▶ **AIM OF THE TASK**: Although the records contain pictures, repeat only the text of every line exactly.

▶ **AVAILABLE DATA**:
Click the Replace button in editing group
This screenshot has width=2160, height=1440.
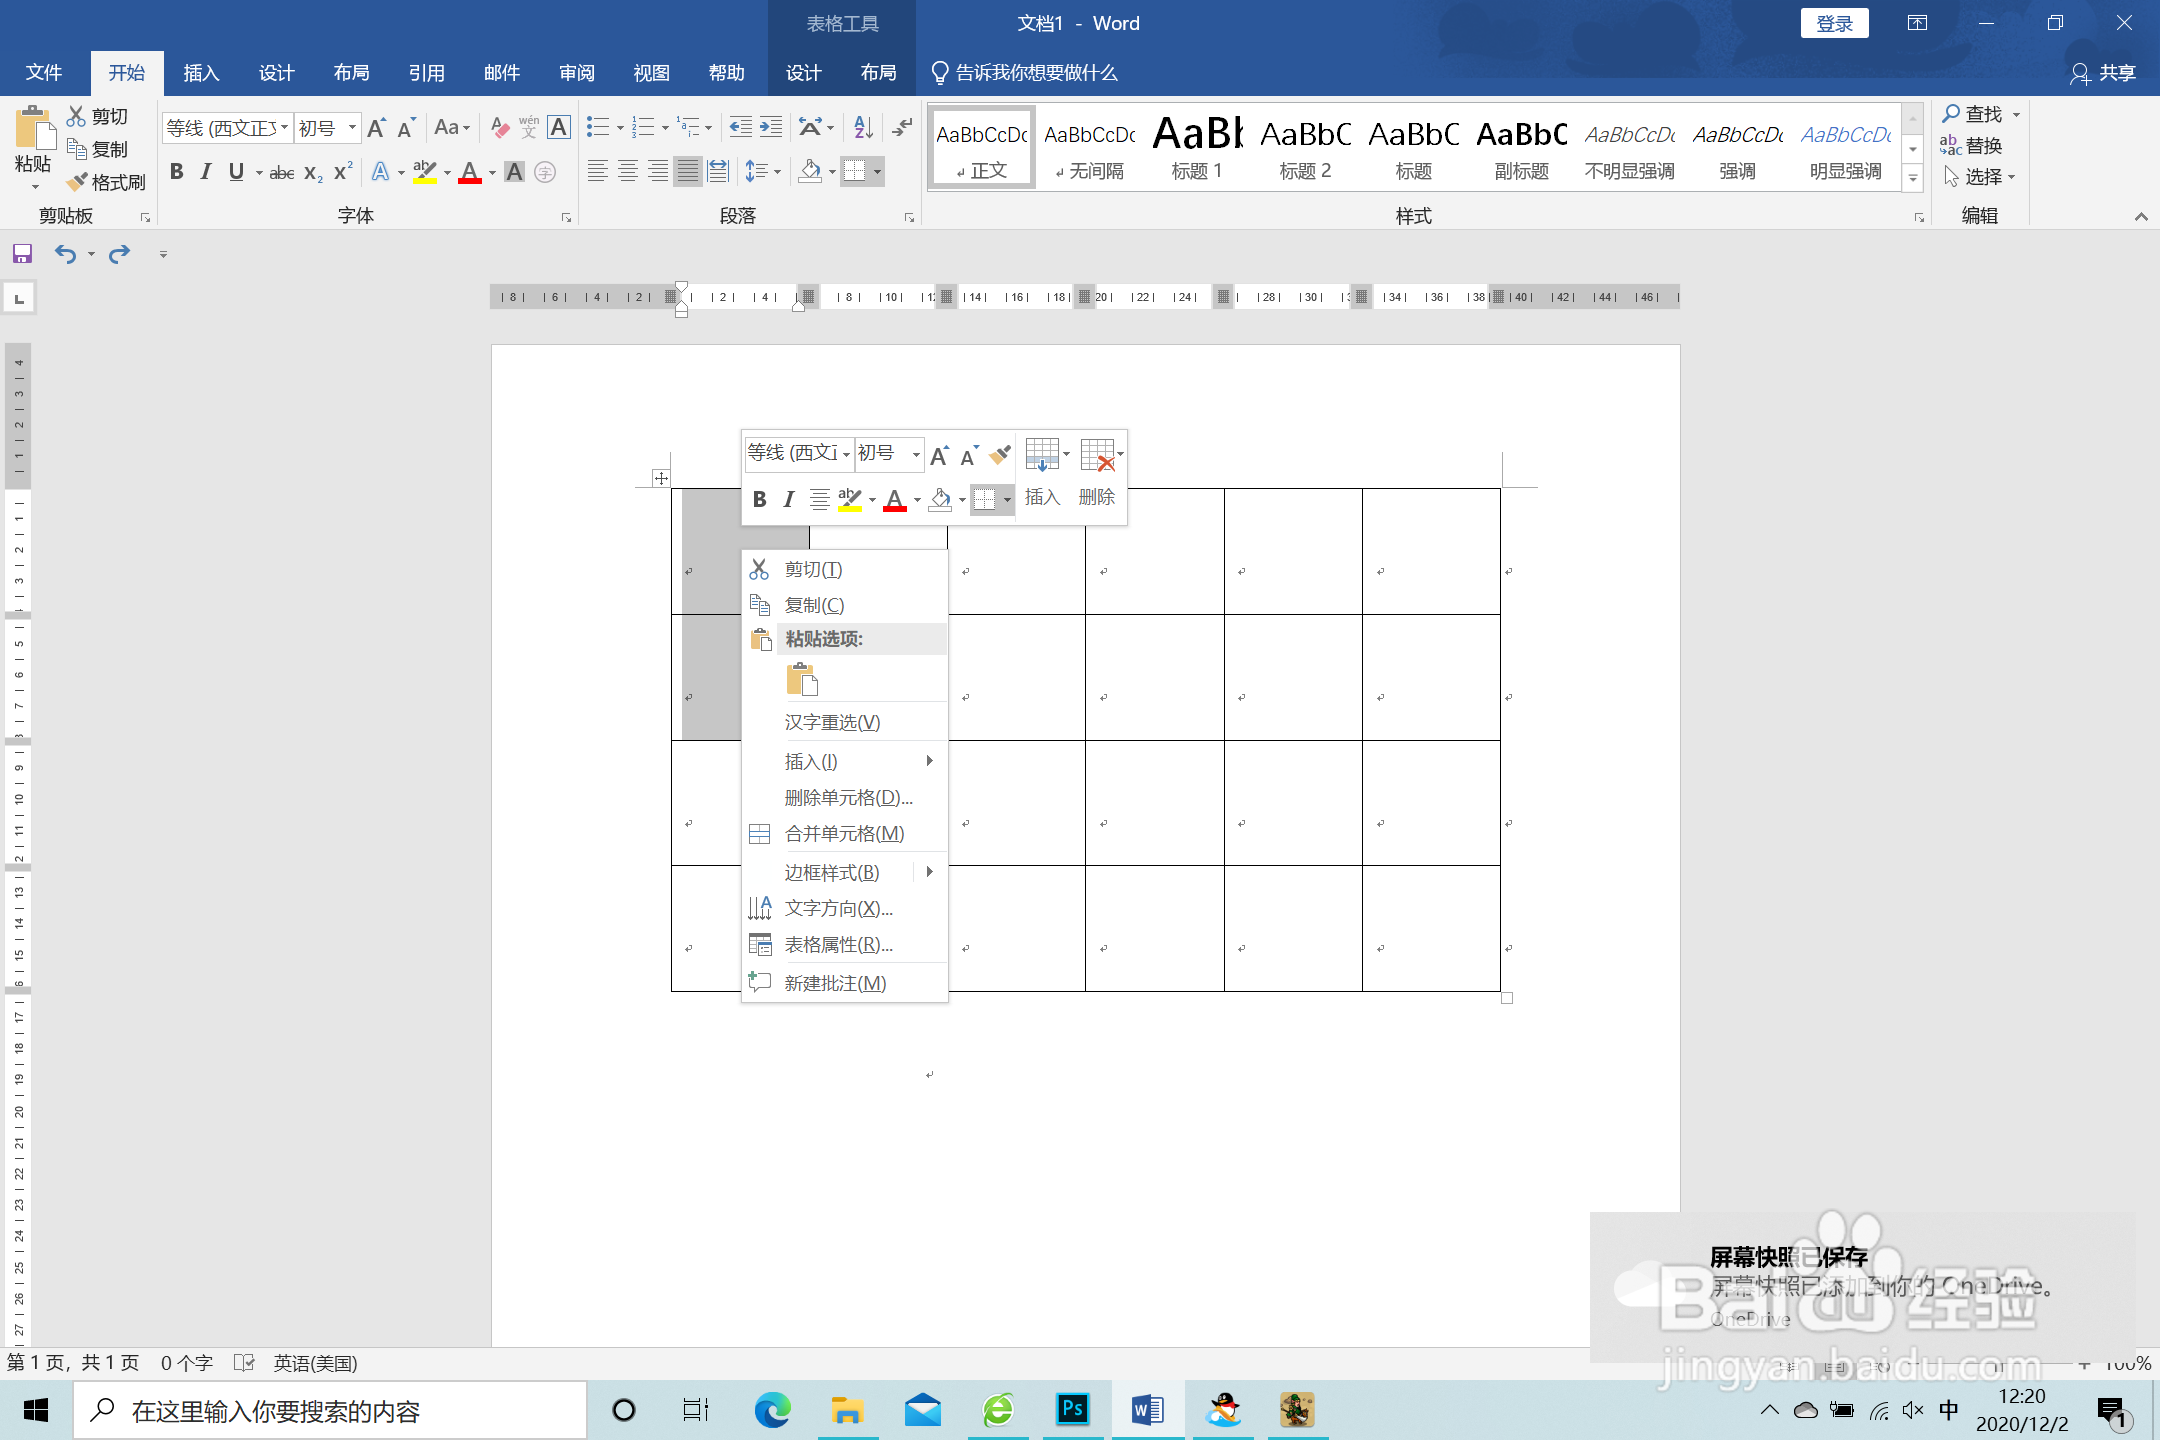click(1971, 146)
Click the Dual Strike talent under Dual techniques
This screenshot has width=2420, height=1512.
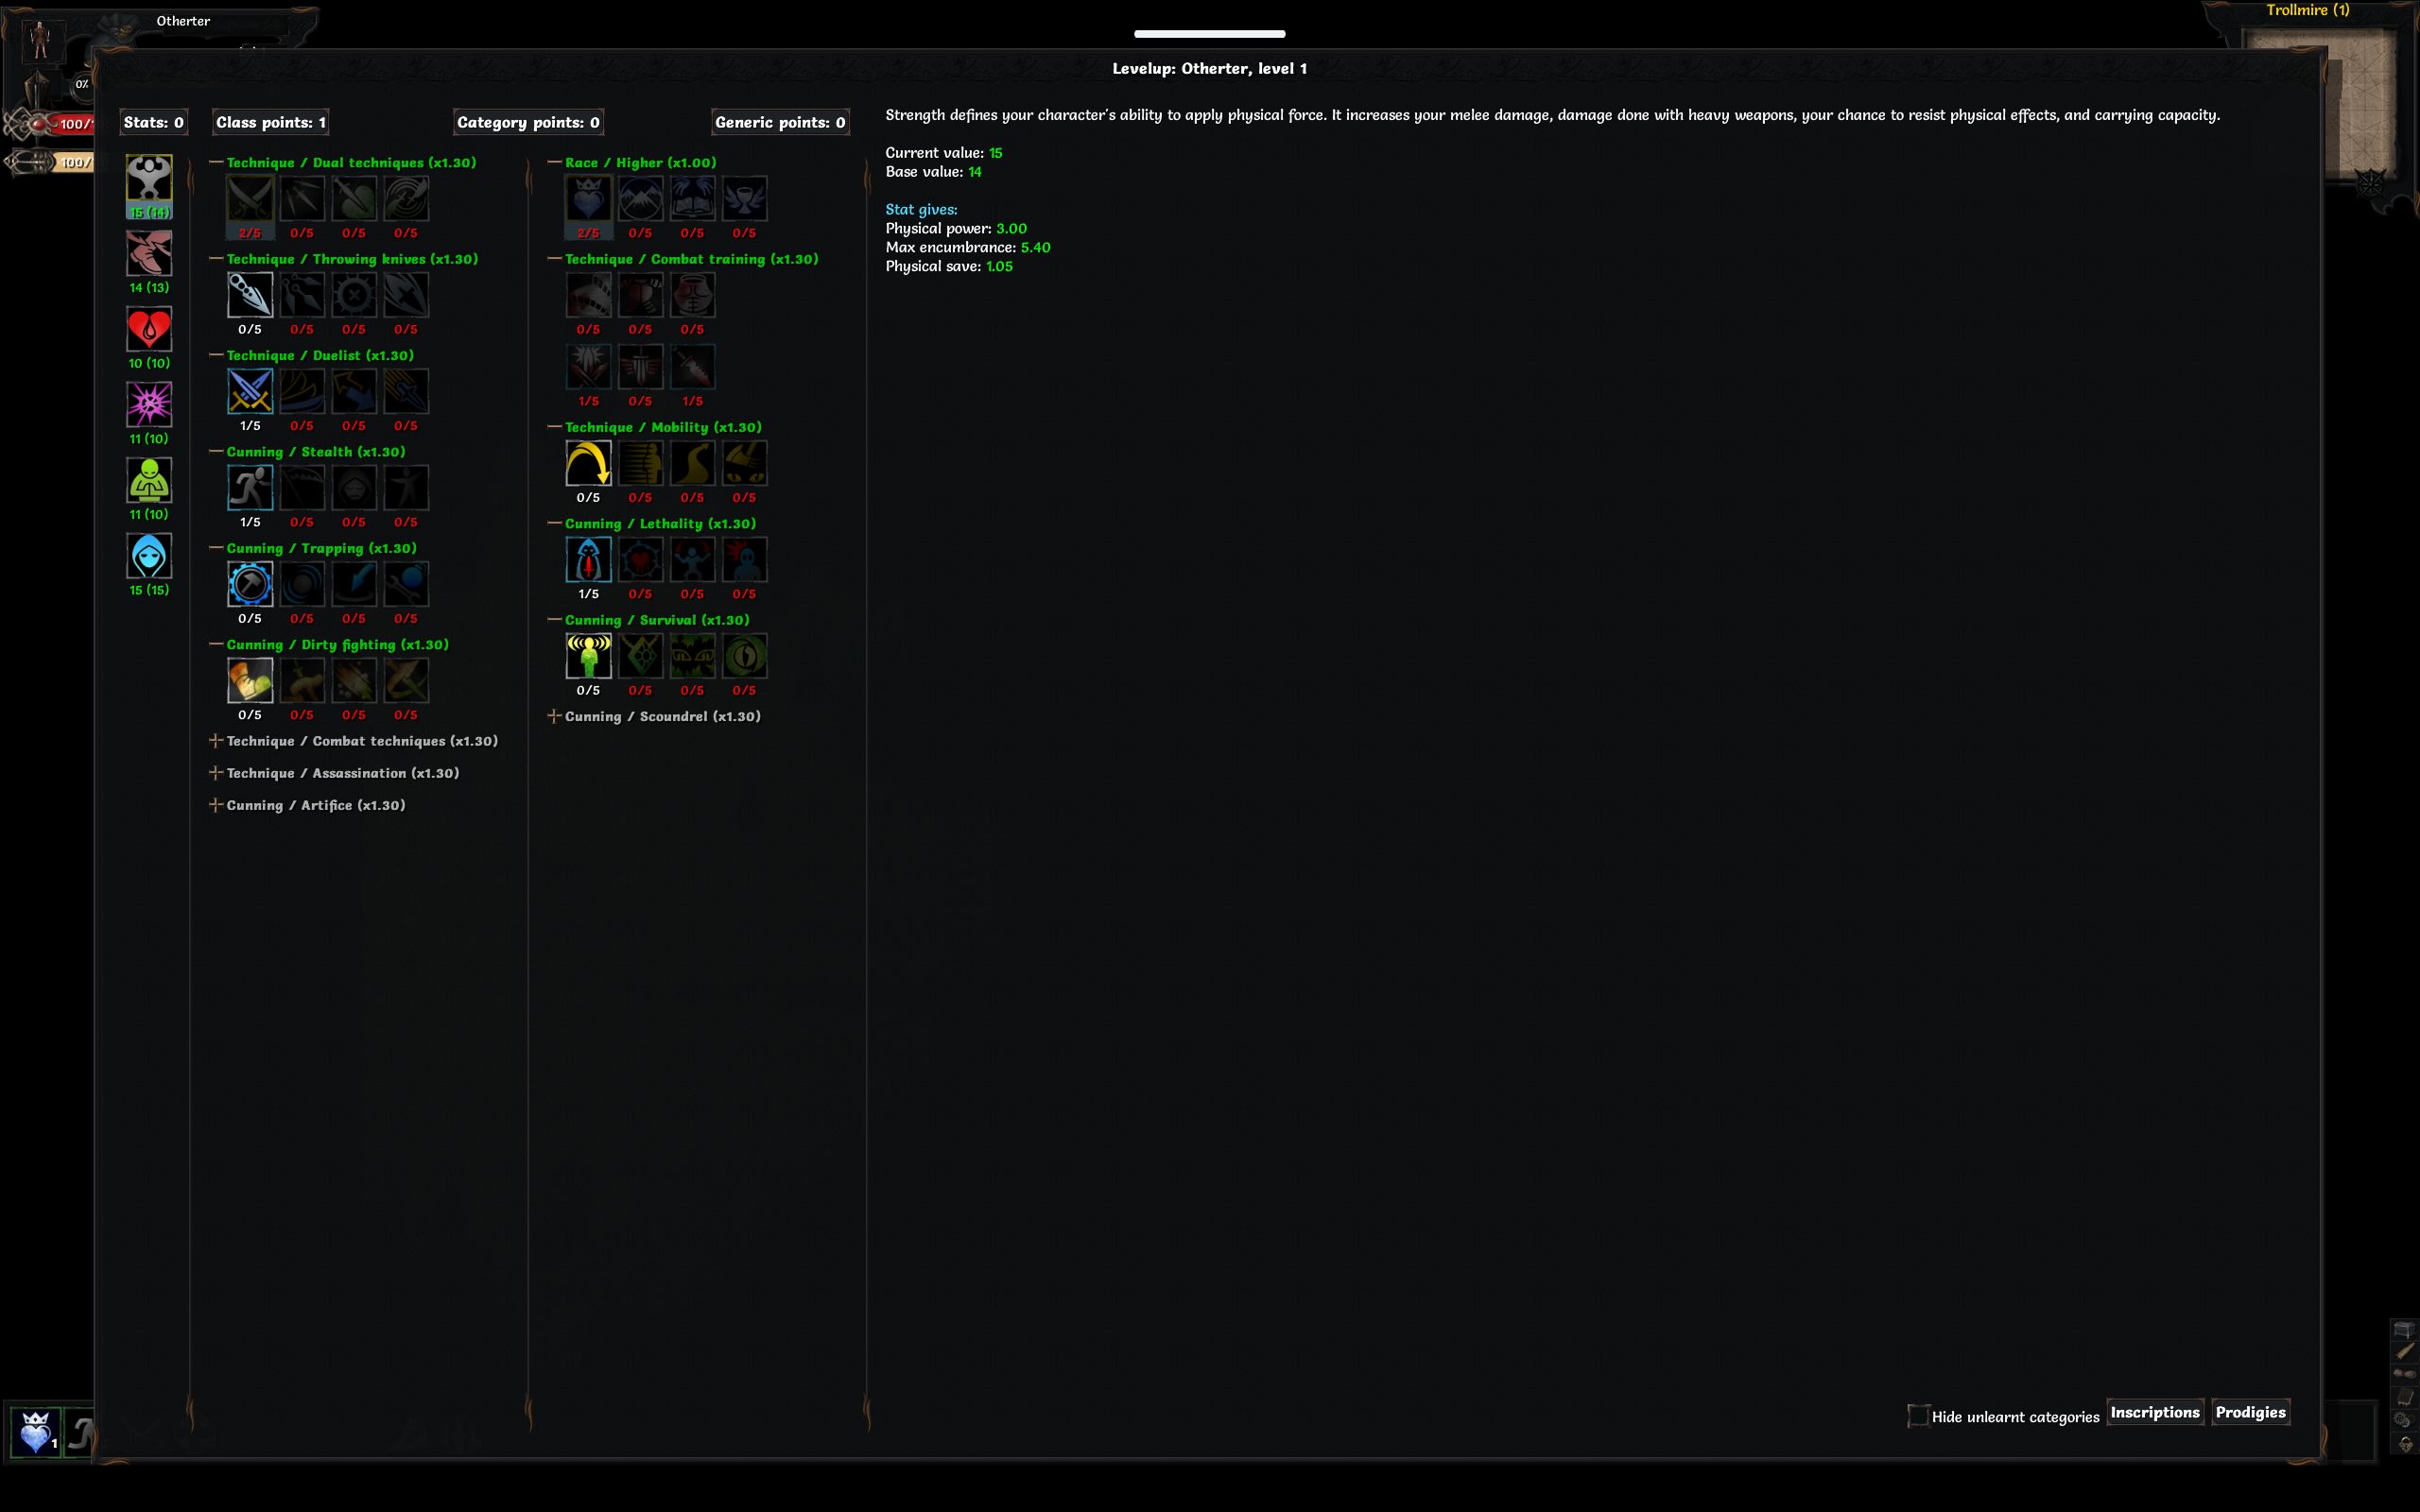pos(249,198)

▶ **EXPECTED ANSWER**:
Click the Replace button in editing group
This screenshot has width=2160, height=1440.
click(1971, 146)
Click the Dual Strike talent under Dual techniques
This screenshot has width=2420, height=1512.
pos(249,198)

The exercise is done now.